» DATA FOR THIS EXERCISE
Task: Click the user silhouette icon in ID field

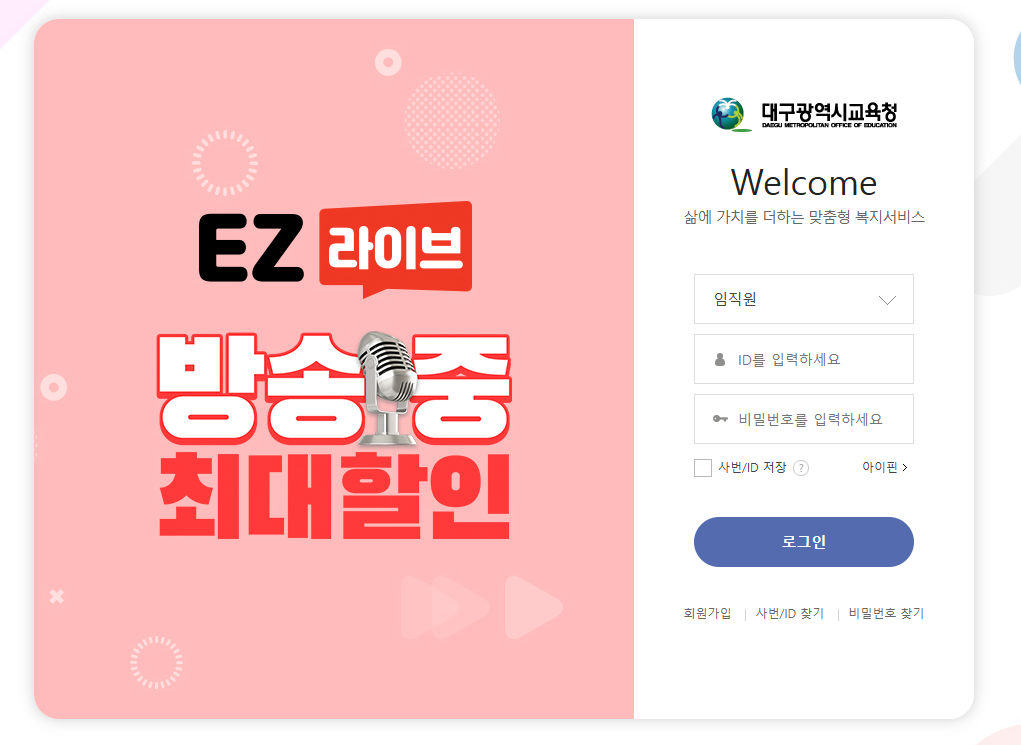Action: click(x=720, y=359)
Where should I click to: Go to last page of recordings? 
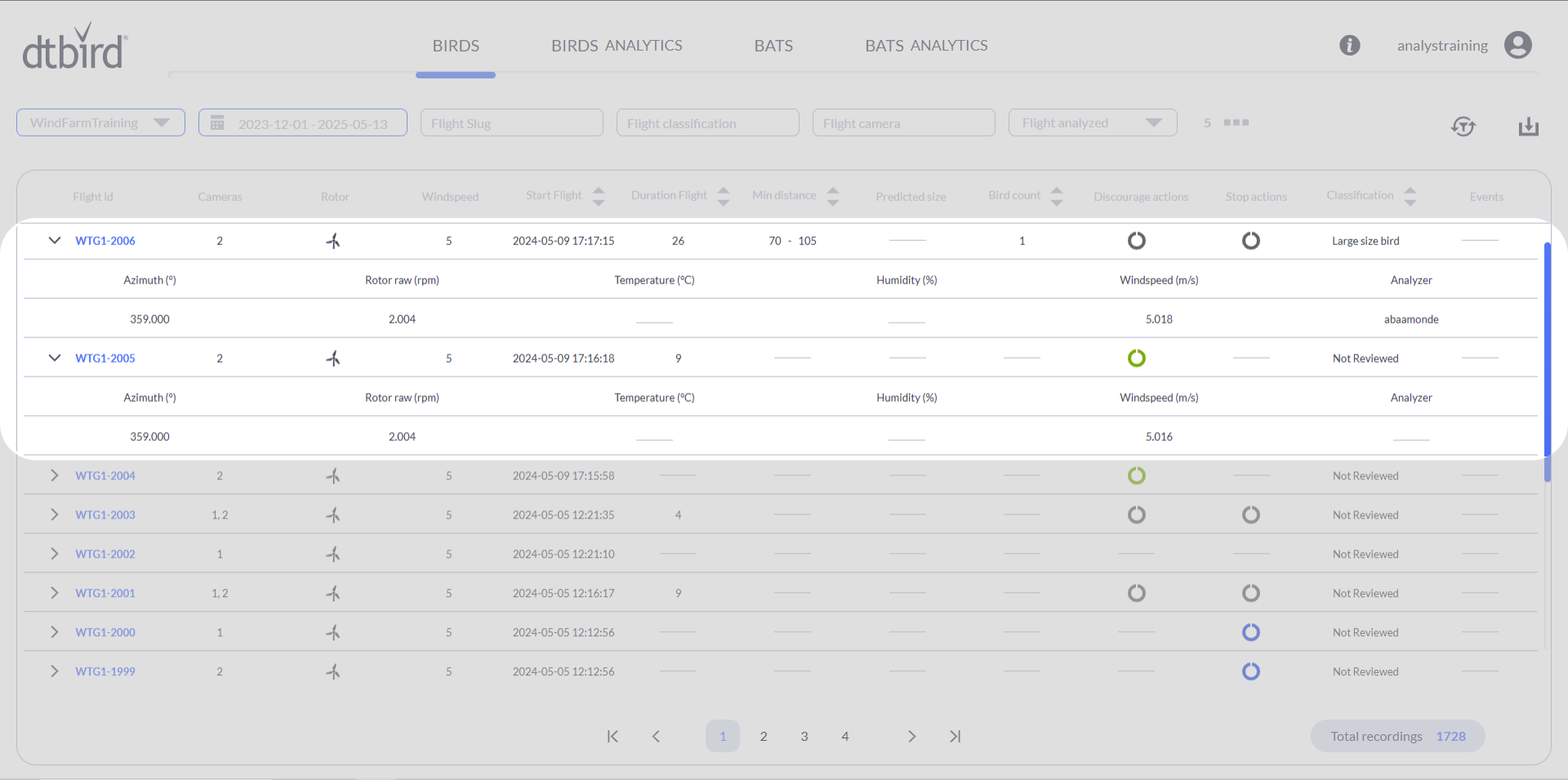[x=955, y=736]
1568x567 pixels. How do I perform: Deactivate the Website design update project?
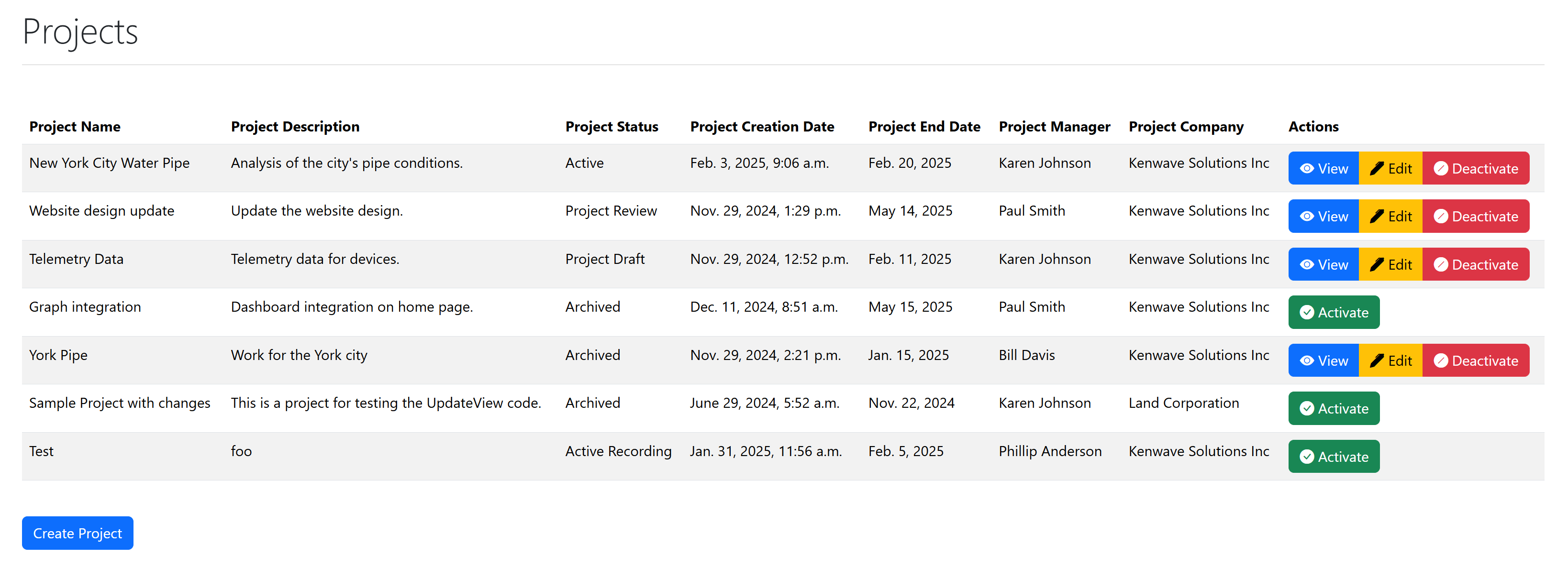click(1475, 217)
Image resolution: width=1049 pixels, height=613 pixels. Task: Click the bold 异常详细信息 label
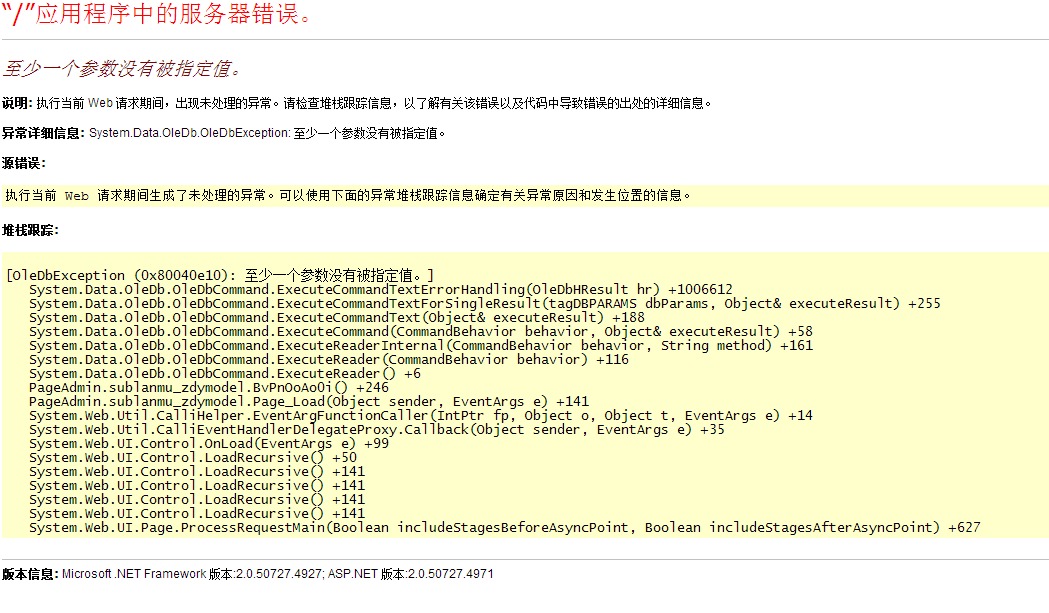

» EXERCISE AIM
Pictures aside, repeat each entry in full and without change.

» YOUR RESPONSE
Task: Click the user silhouette icon in ID field

Action: click(x=720, y=359)
Where should I click to: Go to last page of recordings? 
[x=955, y=736]
1568x567 pixels. How do I perform: Deactivate the Website design update project?
click(1475, 217)
Image resolution: width=1049 pixels, height=613 pixels. Task: Click the bold 异常详细信息 label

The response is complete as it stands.